Un incidente si staglia vivido in quest’epoca. In gennaio diventava buio verso le cinque del pomeriggio, per cui quando mio padre arrivava a casa i lampioni erano già accesi. Lo vedevo dalla finestra della mia camera mentre portava dentro la bicicletta dal vicolo e l’appoggiava al muro del gabinetto. Aveva la borsa degli attrezzi su una spalla e una sciarpa nera intorno al collo. Si inginocchiava per sciogliere i legacci che si era messo alle caviglie e li infilava nella tasca dei pantaloni. Poi, fregandosi vigorosamente le mani, percorreva il cortile ed entrava dalla porta sul retro. Hilda stava preparando la cena; sentivo il rumore delle pentole e il rombo proveniente dai rubinetti quando l’acqua scendeva nel lavandino. Un mormorio di voci, il raschio delle gambe di una sedia — aveva appeso la giacca e la sciarpa al gancio sulla porta della cucina ed era seduto a tavola. Hilda gli metteva davanti una bottiglia di birra, poi lui tirava fuori le cartine e la scatola del tabacco mentre lei imbandiva la tavola. Notate con quanta facilità Hilda aveva assunto il ruolo di mia madre nella routine domestica quotidiana e recitava alla perfezione la parte della donna di casa: ma vi prego di notare anche con quanta spregevole compiacenza mio padre accettava questo fatto!
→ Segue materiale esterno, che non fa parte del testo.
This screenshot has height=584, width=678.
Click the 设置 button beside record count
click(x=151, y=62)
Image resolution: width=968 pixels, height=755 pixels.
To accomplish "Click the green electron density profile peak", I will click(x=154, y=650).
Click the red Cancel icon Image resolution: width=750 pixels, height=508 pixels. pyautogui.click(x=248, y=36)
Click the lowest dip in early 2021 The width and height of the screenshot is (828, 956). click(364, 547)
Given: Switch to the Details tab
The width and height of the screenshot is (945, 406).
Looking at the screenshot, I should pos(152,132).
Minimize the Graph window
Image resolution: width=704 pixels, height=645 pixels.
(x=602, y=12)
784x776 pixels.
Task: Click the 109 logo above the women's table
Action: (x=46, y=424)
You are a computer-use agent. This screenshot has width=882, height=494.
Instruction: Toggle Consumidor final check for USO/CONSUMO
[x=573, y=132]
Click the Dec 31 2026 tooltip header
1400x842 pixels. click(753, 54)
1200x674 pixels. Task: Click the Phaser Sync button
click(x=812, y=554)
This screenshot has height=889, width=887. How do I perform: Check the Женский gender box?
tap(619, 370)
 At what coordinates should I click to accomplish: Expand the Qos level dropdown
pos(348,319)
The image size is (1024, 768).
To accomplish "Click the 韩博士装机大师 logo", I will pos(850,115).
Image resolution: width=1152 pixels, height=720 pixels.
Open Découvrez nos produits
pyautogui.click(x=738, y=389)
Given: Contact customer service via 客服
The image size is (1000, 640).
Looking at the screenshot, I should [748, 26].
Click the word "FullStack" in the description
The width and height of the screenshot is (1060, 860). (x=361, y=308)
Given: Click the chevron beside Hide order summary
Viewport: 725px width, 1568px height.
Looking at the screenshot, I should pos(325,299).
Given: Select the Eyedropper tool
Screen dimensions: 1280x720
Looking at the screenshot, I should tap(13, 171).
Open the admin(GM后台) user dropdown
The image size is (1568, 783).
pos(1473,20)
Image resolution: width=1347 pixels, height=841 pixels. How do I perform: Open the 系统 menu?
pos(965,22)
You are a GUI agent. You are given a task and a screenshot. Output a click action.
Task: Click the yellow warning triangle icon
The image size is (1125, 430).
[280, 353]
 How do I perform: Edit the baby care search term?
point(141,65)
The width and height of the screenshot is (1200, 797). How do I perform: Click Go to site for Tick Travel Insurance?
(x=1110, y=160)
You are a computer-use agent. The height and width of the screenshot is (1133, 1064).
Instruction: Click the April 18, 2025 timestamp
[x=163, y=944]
Seppi che c’era in ballo qualcosa di strano appena entrai in cucina. Hilda e mio padre (me n’ero già accorto) avevano un modo particolare di guardarmi con la coda dell’occhio, e sentivo che quella sera lo stavano facendo. Ciò che di solito mi faceva impazzire era il fatto che appena me ne accorgevo, loro guardavano da un’altra parte e si comportavano in maniera del tutto normale — troppo normale. Quella sera, c’era una strana artificiosità in ogni cosa che facevano. C’era anche un odore insolito nella stanza, ma non riuscii a identificare cosa fosse. Non il cibo, di sicuro, perché c’erano aringhe affumicate, e conosco perfettamente il loro odore. Senza una parola, presi posto a tavola; senza una parola, incominciai a mangiare la mia aringa. Avvertivo che mi stavano guardando, e poi si scambiavano occhiate, anche se non riuscii mai a vederli davvero mentre lo facevano. Quando tagliai la mia patata, notai che proprio al centro c’era una macchia scura.
La fissai con un certo disagio. Poi un liquido sciropposo incominciò a fluire dalla patata: il denso, lento colare di quello che, dopo un istante o due, riconobbi come sangue. Alzai gli occhi, sussultando per guardare mio padre e Hilda, i loro coltelli e le loro forchette posati di traverso sul piatto; mi sorridevano apertamente. All’improvviso, la lampadina crepitò sopra la mia testa, e per un momento pensai che fosse una risata. Di nuovo lo sguardo mi scivolò sulla patata colante: adesso il sangue appariva coagulato in una pozza vischiosa sotto la mia aringa.